*文档节选:*

English | 中文版

附录 J：可复现的分步示例

本附录通过三个完整、可运行的 ascend-rs 示例，带你从零开始逐步操作。每个示例均包含完整源代码、精确的构建与运行命令、预期终端输出，以及真实硬件运行截图，使任何拥有昇腾 NPU 的人都能复现本书中的所有结果。

前提条件

硬件与软件要求

要求	最低配置	测试环境
昇腾 NPU	Ascend 310P / 910B	Ascend 310P3、Ascend 910B2
CANN	8.1.RC1	8.1.RC1（310P）、8.5.0（910B）
Rust 工具链	nightly-2025-05-01	nightly-2025-08-04
操作系统	Linux aarch64 / x86_64	Ubuntu 22.04 aarch64
驱动	≥ 24.1	随 CANN 附带

一次性环境配置

# 1. 克隆仓库
git clone https://github.com/ascend-rs/ascend-rs
cd ascend-rs

# 2. 初始化 CANN 环境（根据你的实际安装路径调整）
source /usr/local/Ascend/ascend-toolkit/latest/bin/setenv.bash
# 或者对于独立安装的 CANN 8.5：
# source /usr/local/Ascend/cann-8.5.0/set_env.sh

# 3. 设置目标 SoC（根据你的硬件调整）
export ACLRS_SOC_VERSION=Ascend310P3   # 310P
# export ACLRS_SOC_VERSION=Ascend910B2  # 910B2
# export ACLRS_SOC_VERSION=Ascend910_9392  # 旧版 910（9392 变体）

# 4. 验证 NPU 是否可见
npu-smi info

npu-smi info 预期输出（310P 示例）：

+-------------------------------------------------------------------------------------------+
| npu-smi 24.1.rc2                 Version: 24.1.rc2                                       |
+------------------+-------------------+-------------------------------------------------+
| NPU   Name       | Health            | Power(W)  Temp(C)   HBM-Usage(MB) Aicore(%)     |
| Chip             |                   | Bus-Id                                           |
+==================+===================+=================================================+
| 0     310P3      | OK                | 14         42       372 / 8192    0              |
| 0                |                   | 0000:82:00.0                                     |
+------------------+-------------------+-------------------------------------------------+

示例一：Hello World — ACL 设备初始化

最简单的 ascend-rs 程序：初始化 ACL 运行时、打开设备、创建上下文与流、打印设备描述符后退出。这一步验证驱动、CANN 和 Rust 工具链能否协同工作。

*任务要求 A:* 请把下方各行重新写出，将其中的"Fibonacci level label"替换为"斐波那契水平标签"，其余内容一律不变，结果中不要包含图片。

*数据行:*
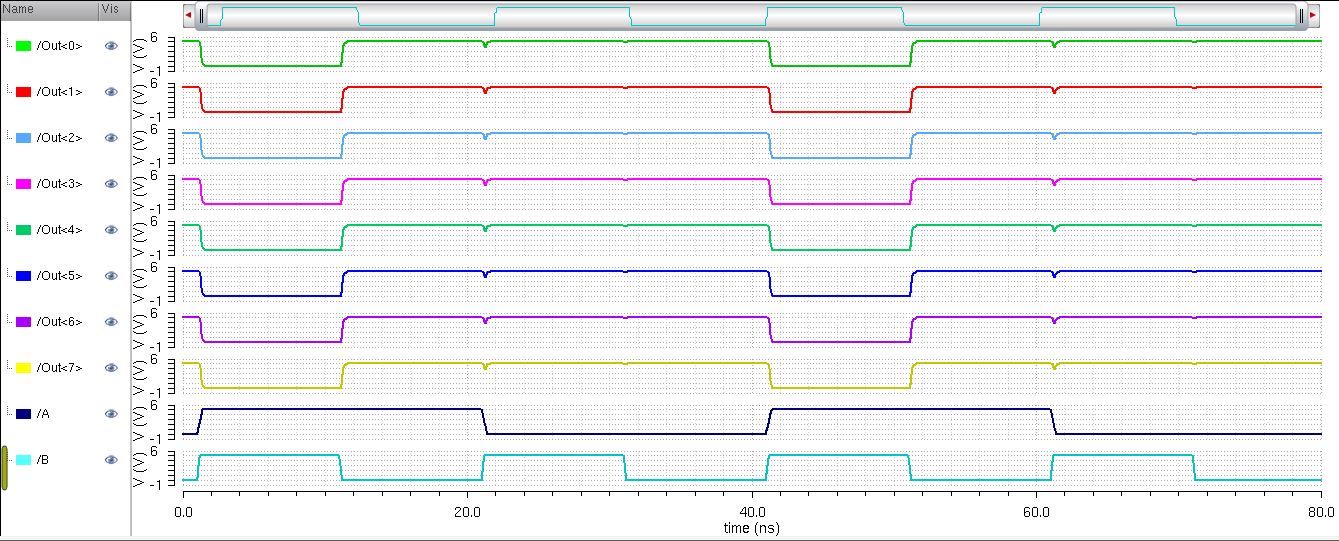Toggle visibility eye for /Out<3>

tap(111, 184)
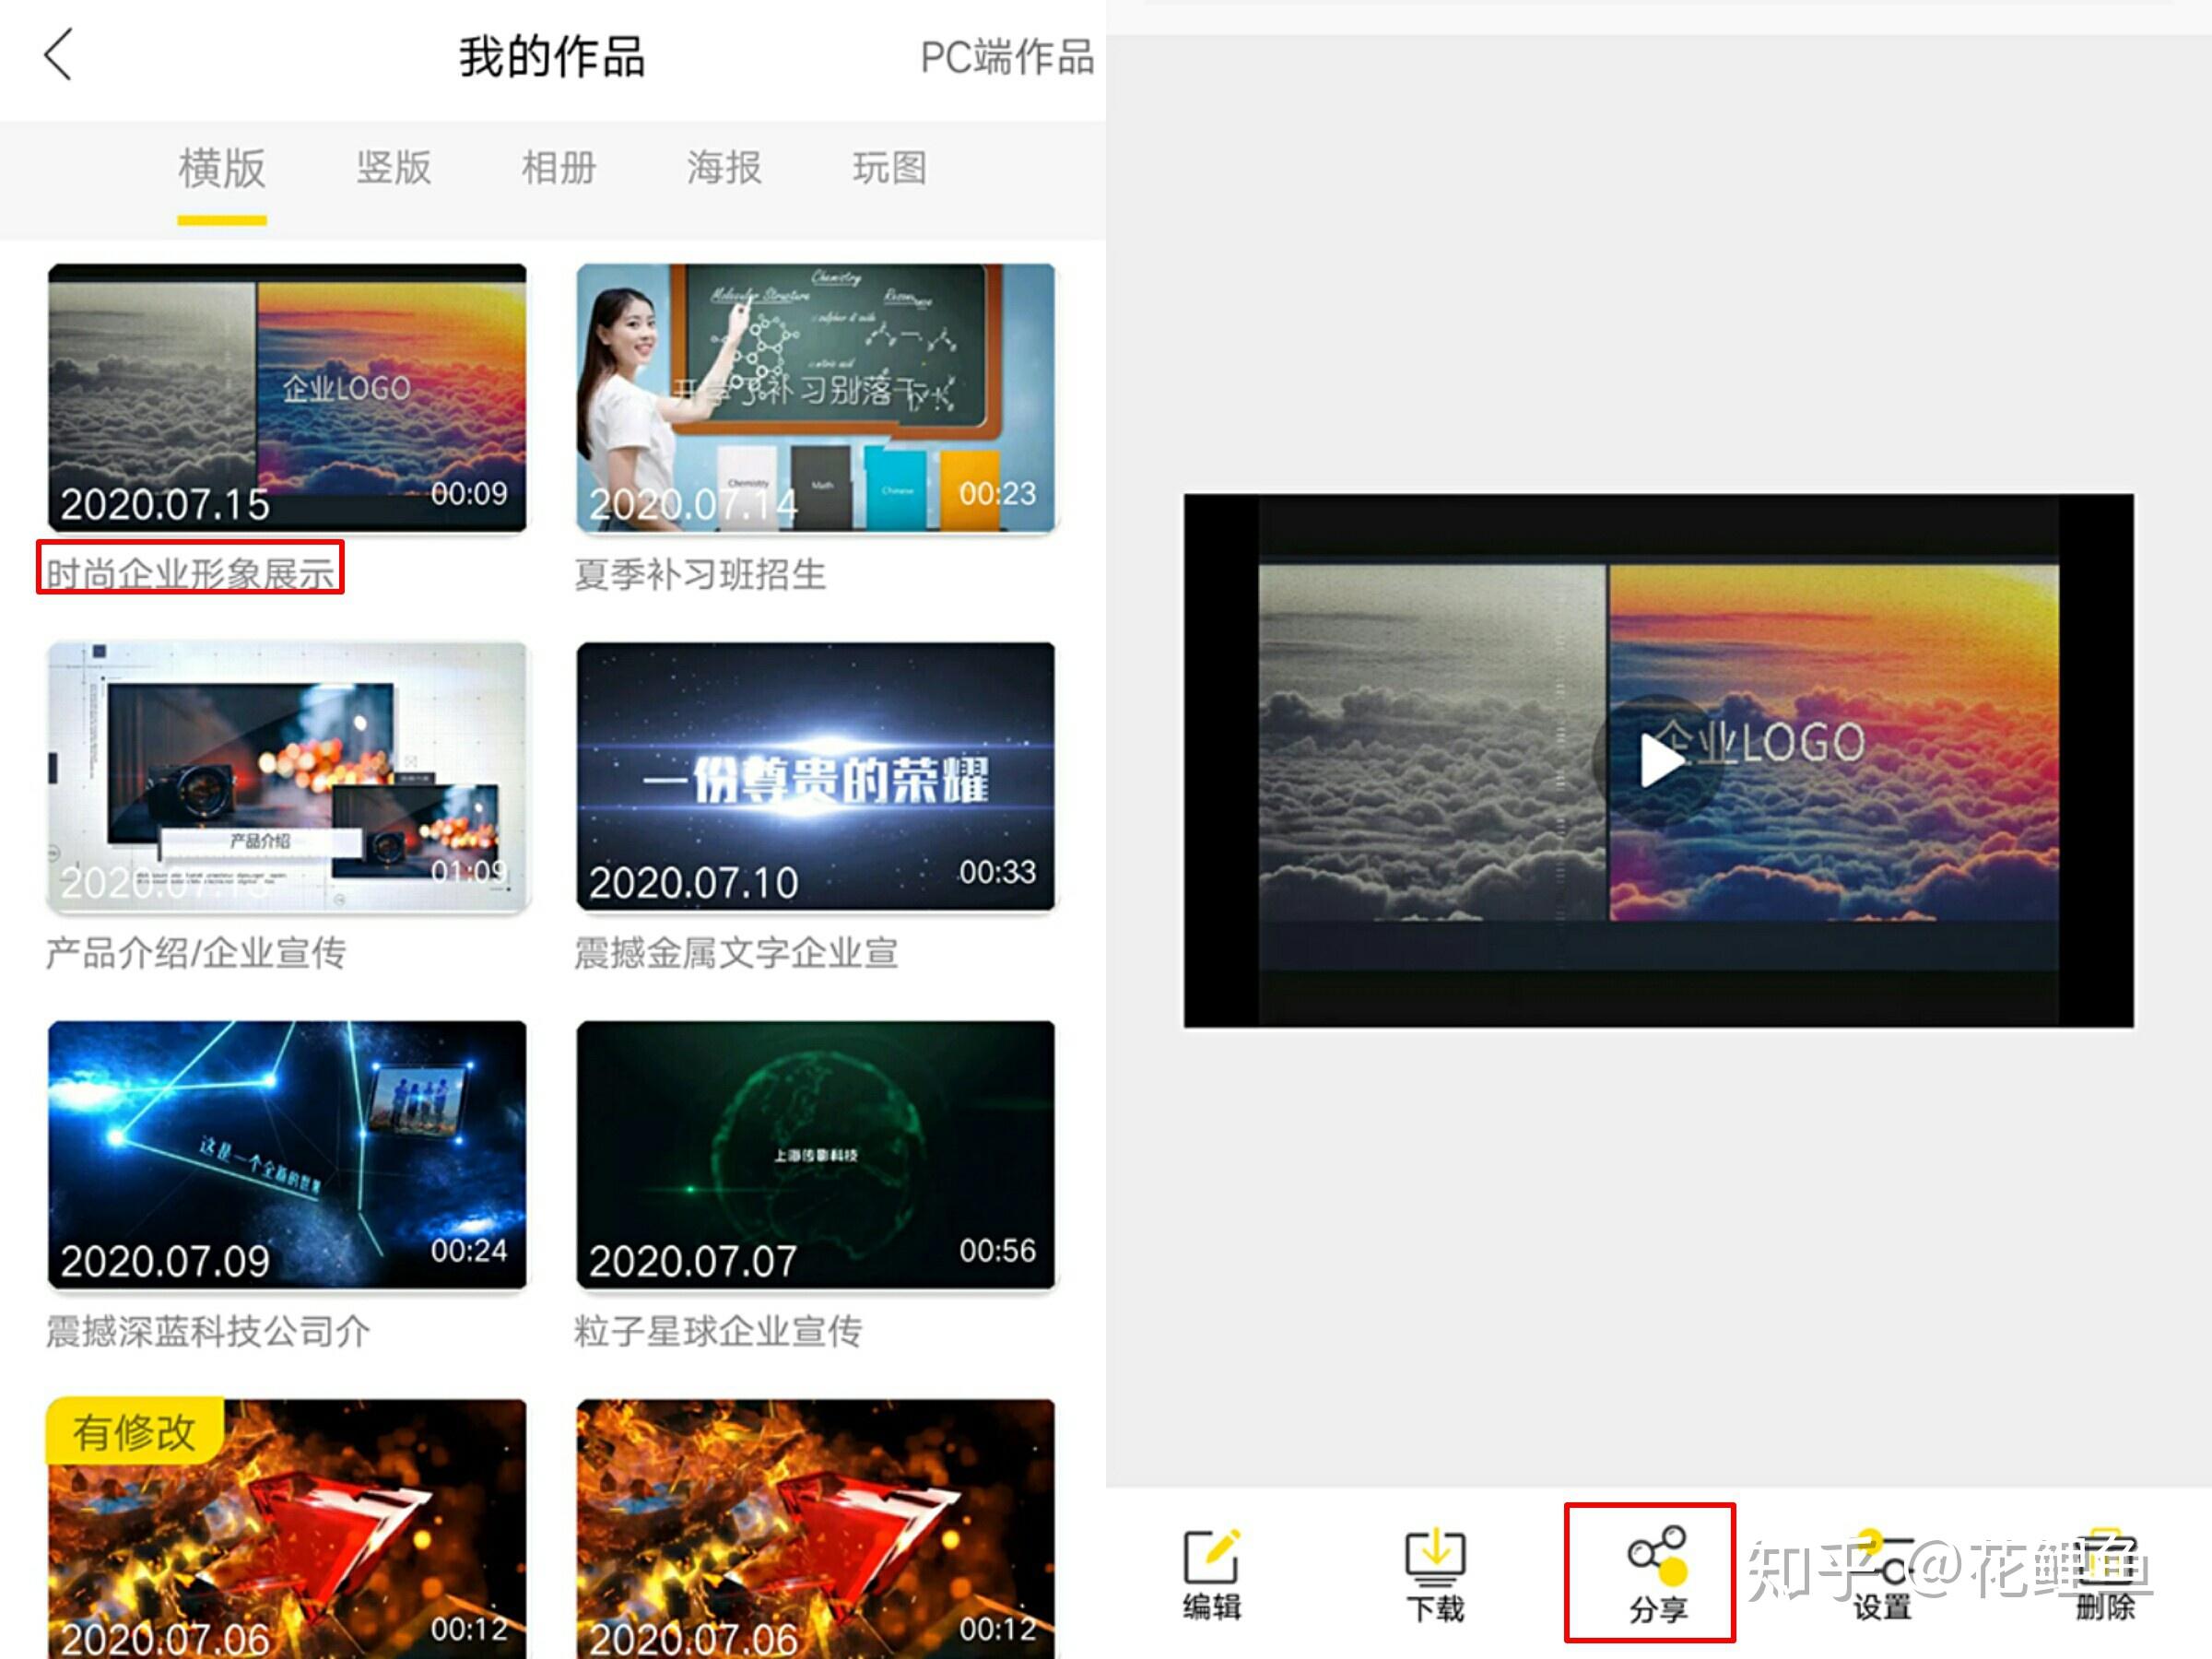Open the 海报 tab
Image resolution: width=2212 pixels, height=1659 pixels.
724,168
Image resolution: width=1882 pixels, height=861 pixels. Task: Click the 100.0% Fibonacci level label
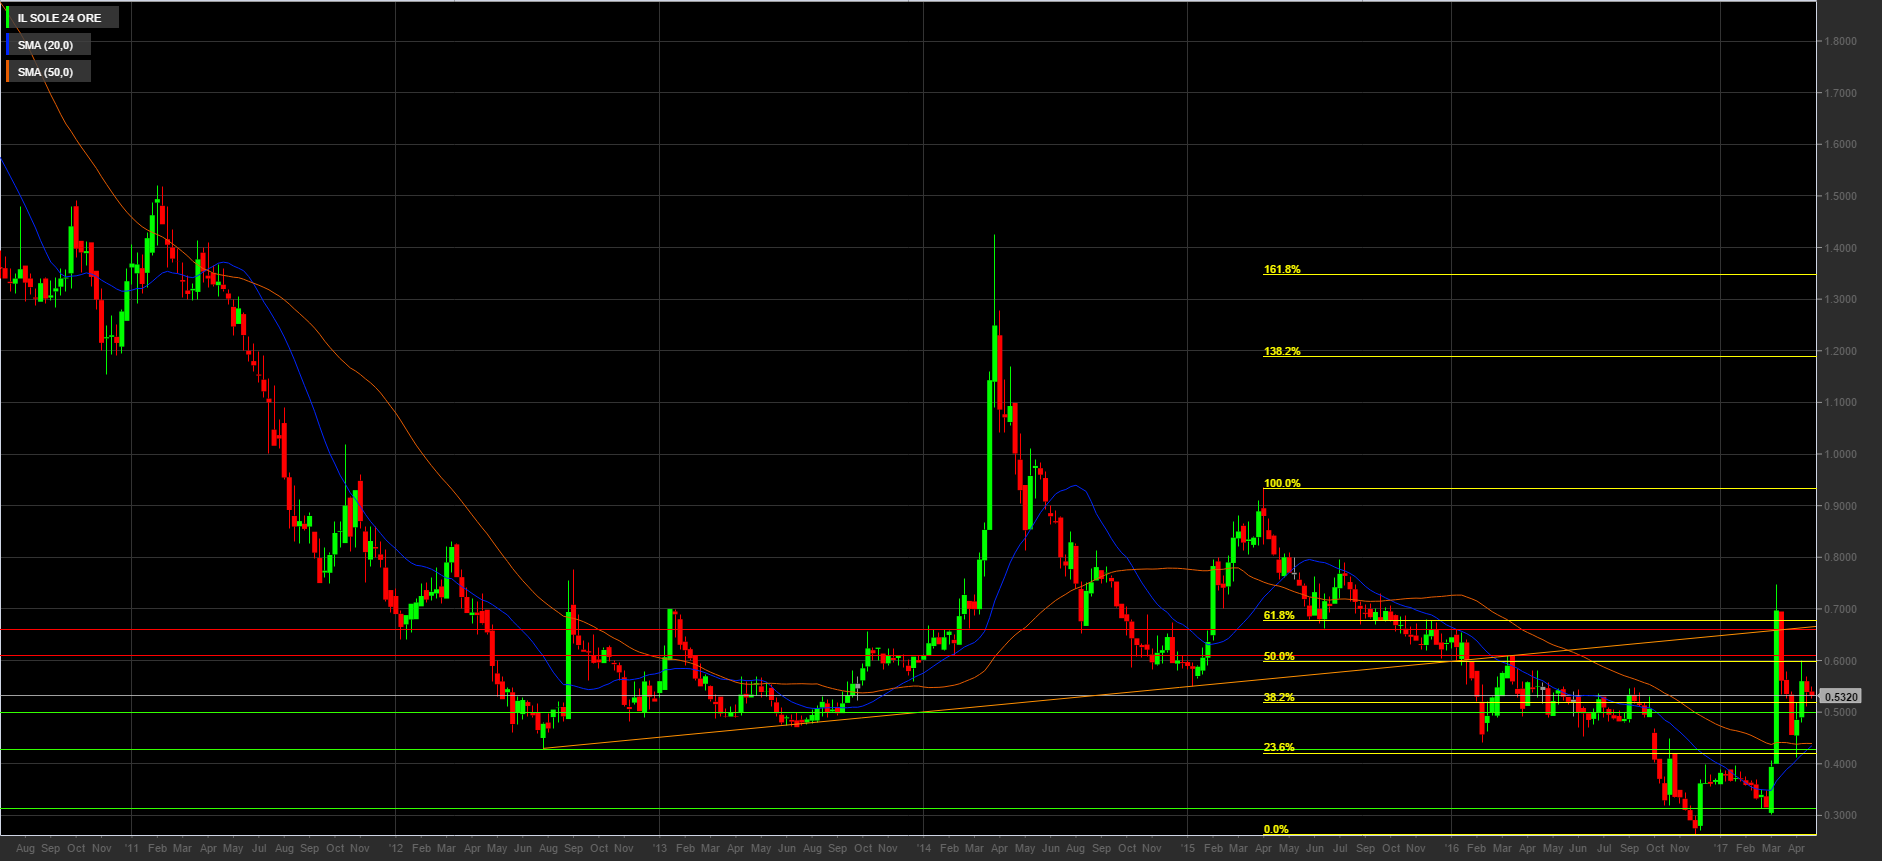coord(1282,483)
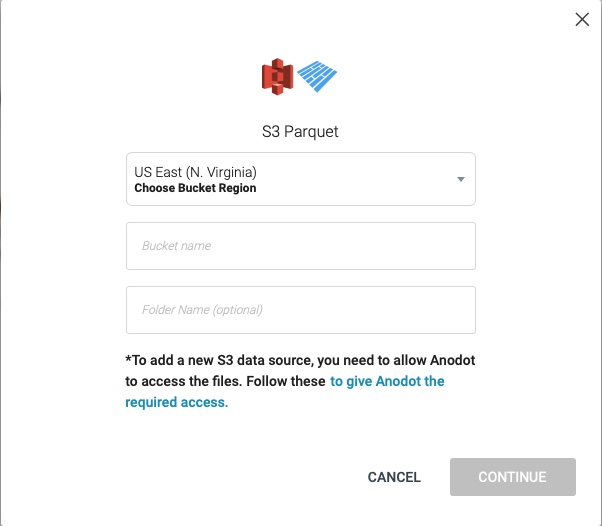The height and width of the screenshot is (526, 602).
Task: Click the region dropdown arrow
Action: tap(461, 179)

*任务要求 B:* 根据文档节选，Rust 工具链的最低配置要求是哪个版本？

*任务输出 A:*
Toggle visibility eye for /Out<3>

tap(111, 184)
Open the 海报 tab
Image resolution: width=2212 pixels, height=1659 pixels.
724,168
Image resolution: width=1882 pixels, height=861 pixels. Task: Click the 100.0% 斐波那契水平标签
coord(1282,483)
The height and width of the screenshot is (526, 602).
Task: Click the region dropdown arrow
Action: tap(461, 179)

*任务输出 B:* nightly-2025-05-01。